フランチャイズであるが、一般に想像する「あれしろ、これするな」というフランチャイズではない。各都市での独立した法人の経営は、その土地の起業家である設立者に任されている。
「フランチャイズをとっているのは、HUBカルチャーを守り育て拡散するためであり、フランチャイズによって収益を拡大するためではありません」と槌屋さん。
「HUBはどうせ輸入モノじゃないの?」と思われがちだ。特にフランチャイズという形態は、イノベーションを外圧に頼る文化と揶揄されやすい。しかし、HUBはいわばプラットホームである。iPhoneというハードはグローバルに普及する共通基盤だが、そこで展開されるアプリやコンテンツはローカル化される。それと似ている。
槌屋さんの話を続ける。
「立ち上げるための承認を1年半かけてウィーンにあるHUBグローバルから得ました。私自身のクオリティ、私とチーム組成の状況、私たちの持つネットワークの確かさ、メンターや私たちをサポートしてくれる人達との関係の深さ。これらが何度も問われました。それも中央のHUB グローバルがとやかく言う、という形ではなく、仲間であるオーストラリアなど他の都市のファウンダー達が、適宜色々と相談にのってくれ、そのおかげで東京にHUBが誕生したのです」
「人間関係の確かさや深さが問われた」という点に注目して欲しい。ぼくが、いいなあと思うのはここだ。
一般的に言って、コンセプトの明確さと人間関係という二つがプロジェクト推進力として要求される。それにも拘わらず、個人の能力や性格が多方面から分析されるように、人間関係そのものが定量的に測られることはあまりない。
もちろんHUBグローバルが東京のチームをそのようにテストしたわけではない。が、色々な課題を与えながら「人間関係の確かさや深さ」をシーンで見抜こうとしたであろうことは想像がつく。この程度のトラブルで人が離れるのか。あの厳しい峠を仲間と乗り切ったか、と。
冒頭のテーマに戻る。大きな会社は名刺で社外とつきあうことが多いし、社内においても何処からかのサポートが得られる仕組みになっている。当然ながら、そこにおいて人間関係の質が問われないことはない。しかしながら常に何かに守られているケースと、いわば裸一貫で荒海に立ち向かう差は大企業のビジネスパーソンが想像する以上に大きい。

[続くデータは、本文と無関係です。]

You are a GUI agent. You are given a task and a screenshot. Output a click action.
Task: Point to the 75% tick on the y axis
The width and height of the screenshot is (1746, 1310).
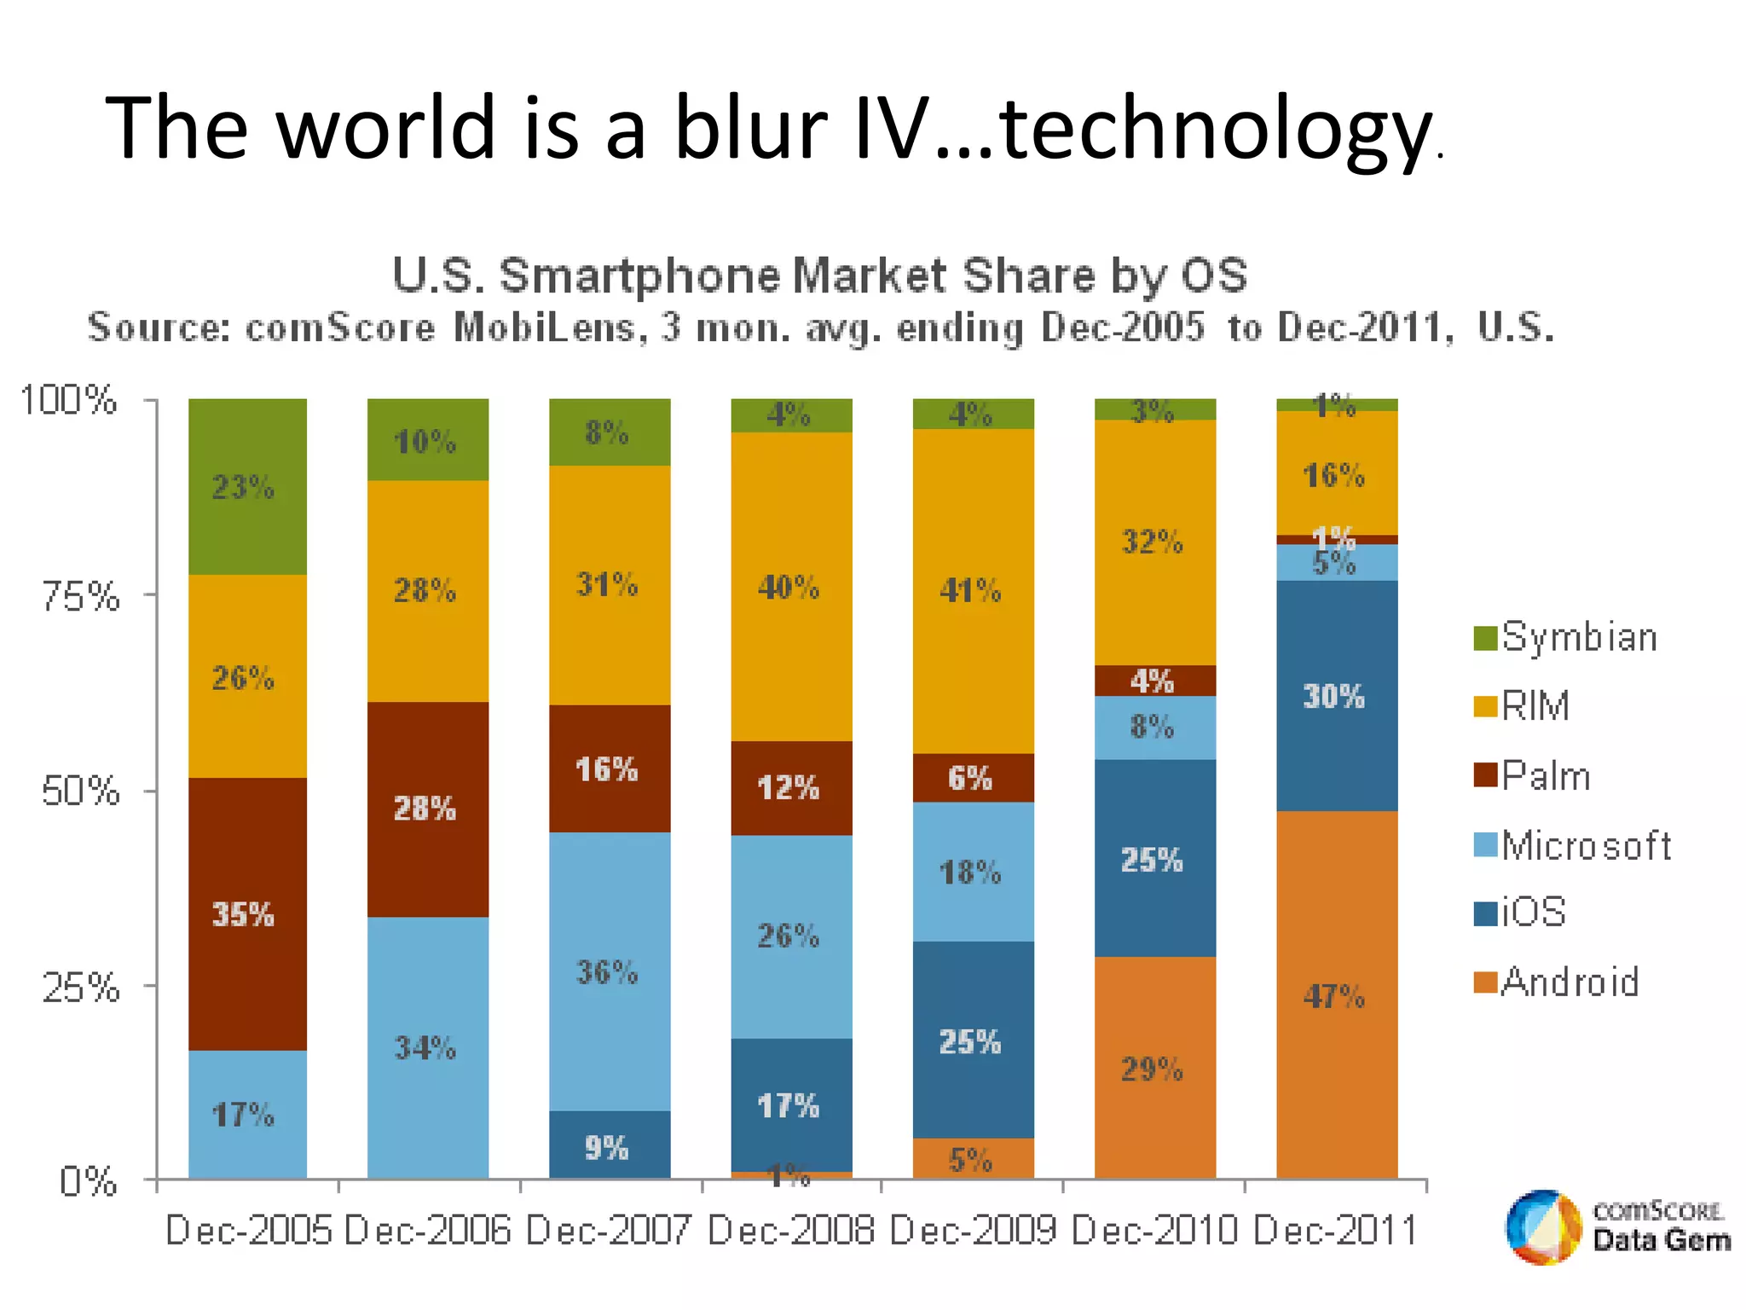tap(81, 595)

イノベーションを実現するには、小さくても良いからお金が動くカタチが見える実験をどんどんやってみることだ。これができないから大企業の歩みは巨象の如くと比喩される。
そこで組織の意思決定プロセスが槍玉にあがる。だが、そもそも挑戦して一歩踏み出す際の人間関係が希薄だからではないのか?はじめの一歩を支えてくれる人が脇にいないから平日の昼間にHUBに行けないのではないか?
イノベーションを望むなら目線をもう一度基本に戻すべきだろう。